WRITTEN PROBLEM
Reproduce, word for word, the passage of the fwrite pull request thread that opens with the words containing "codecov bot commented" and closes with "head on master.".

EXCERPT PROVIDED
^^^^
Skip to content

Conversation

Mukulyadav2004
Copy link
Contributor

closes #4177

Problem:
When writing only specific columns requires creating temporary objects
fwrite(DT[,.(col1,col3)])

Solution:
Add select parameter that uses .shallow() for data.table objects to create shallow copy without data duplication.

fwrite(DT, select = c("col1", "col3"))

@MichaelChirico @tdhock please review.

Copy link

codecov bot commented Aug 4, 2025

Codecov Report

❌ Patch coverage is 90.00000% with 1 line in your changes missing coverage. Please review.
⚠️ Please upload report for BASE (master@c27ec26). Learn more about missing BASE report.
⚠️ Report is 42 commits behind head on master.

Files with missing lines Patch % Lines
R/fwrite.R 90.00% 1 Missing ⚠️
Additional details and impacted files
@@            Coverage Diff            @@
##             master    #7236   +/-   ##
=========================================
  Coverage          ?   98.79%           
=========================================
  Files             ?       81           
  Lines             ?    15260           
  Branches          ?        0           
=========================================
  Hits              ?    15076           
  Misses            ?      184           
  Partials          ?        0           

☔ View full report in Codecov by Sentry.
📢 Have feedback on the report? Share it here.

🚀 New features to boost your workflow:
  • ❄️ Test Analytics: Detect flaky tests, report on failures, and find test suite problems.

Copy link

github-actions bot commented Aug 4, 2025

  • HEAD=issue#4177 stopped early for fwrite(select) #4177 1xN
  • HEAD=issue#4177 slower P<0.001 for memrecycle regression fixed in #5463
    Comparison Plot

Generated via commit b072be5

Download link for the artifact containing the test results: ↓ atime-results.zip

Task Duration
R setup and installing dependencies 2 minutes and 40 seconds
Installing different package versions 40 seconds
Running and plotting the test cases 9 minutes and 21 seconds

@Mukulyadav2004
Copy link
Contributor Author

Mukulyadav2004 commented Aug 4, 2025

@MichaelChirico can I add # nocov to this line - x = x[select] as this is an edge case and only executes when select parameter is provided, and input x is a data.frame.

Copy link
Member

@jangorecki jangorecki left a comment

Choose a reason for hiding this comment

The reason will be displayed to describe this comment to others. Learn more.

Needs manual update and NEWS entry

R/fwrite.R Outdated
verbose=getOption("datatable.verbose", FALSE),
encoding = "") {
encoding = "",
select) {
Copy link
Member

@jangorecki jangorecki Aug 5, 2025

Choose a reason for hiding this comment

The reason will be displayed to describe this comment to others. Learn more.

I would use default value as NULL, same as fread

R/fwrite.R Outdated
Comment on lines 32 to 39
if (!null(select)) {
if (is.data.table(x)) {
cols = colnamesInt(x, select)
x = .shallow(x, cols)
} else {
x = x[select]
}
}
Copy link
Member

Choose a reason for hiding this comment

The reason will be displayed to describe this comment to others. Learn more.

Is the distinction between data.table and non data.table the best one here, since colnamesInt basically also work with data.frames and list.

Moreover, we also need to handle matrix input!
^^^^
COLLECTED DATA
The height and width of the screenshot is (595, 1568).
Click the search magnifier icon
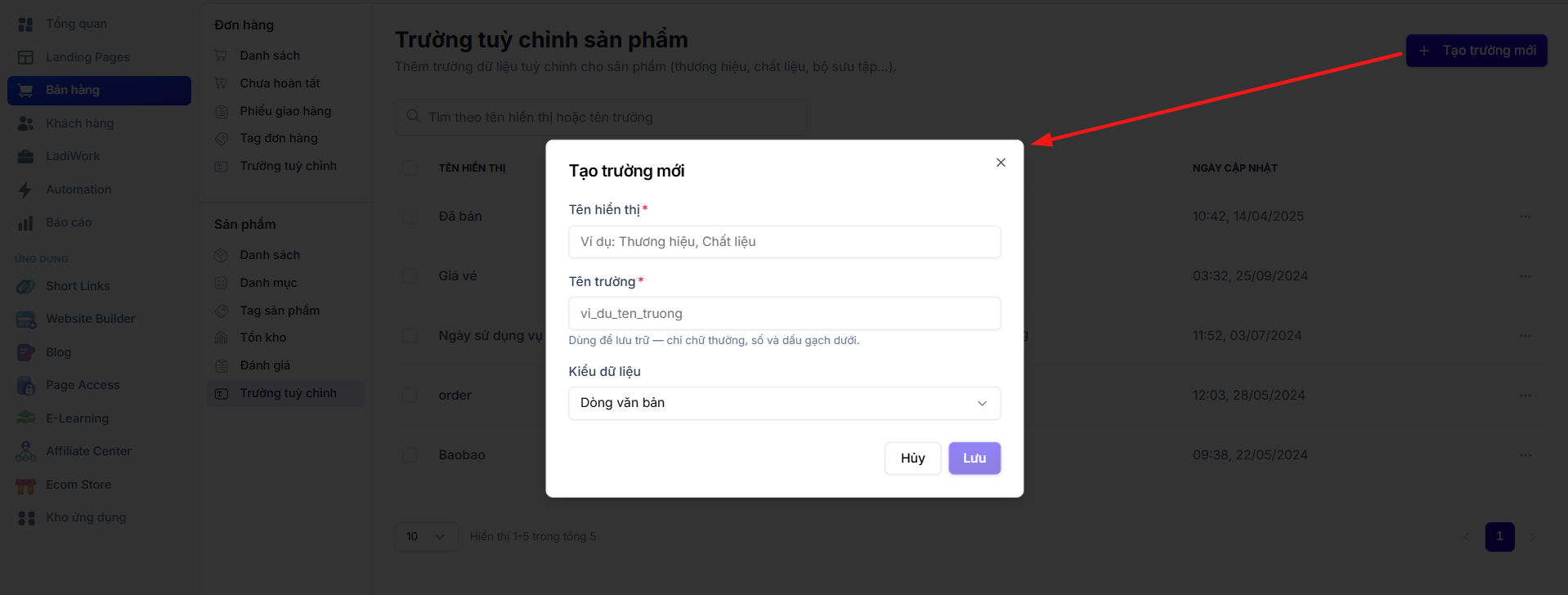[413, 117]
^^^^
RESPONSE FOR THIS EXERCISE
codecov bot commented Aug 4, 2025

Codecov Report

❌ Patch coverage is 90.00000% with 1 line in your changes missing coverage. Please review.
⚠️ Please upload report for BASE (master@c27ec26). Learn more about missing BASE report.
⚠️ Report is 42 commits behind head on master.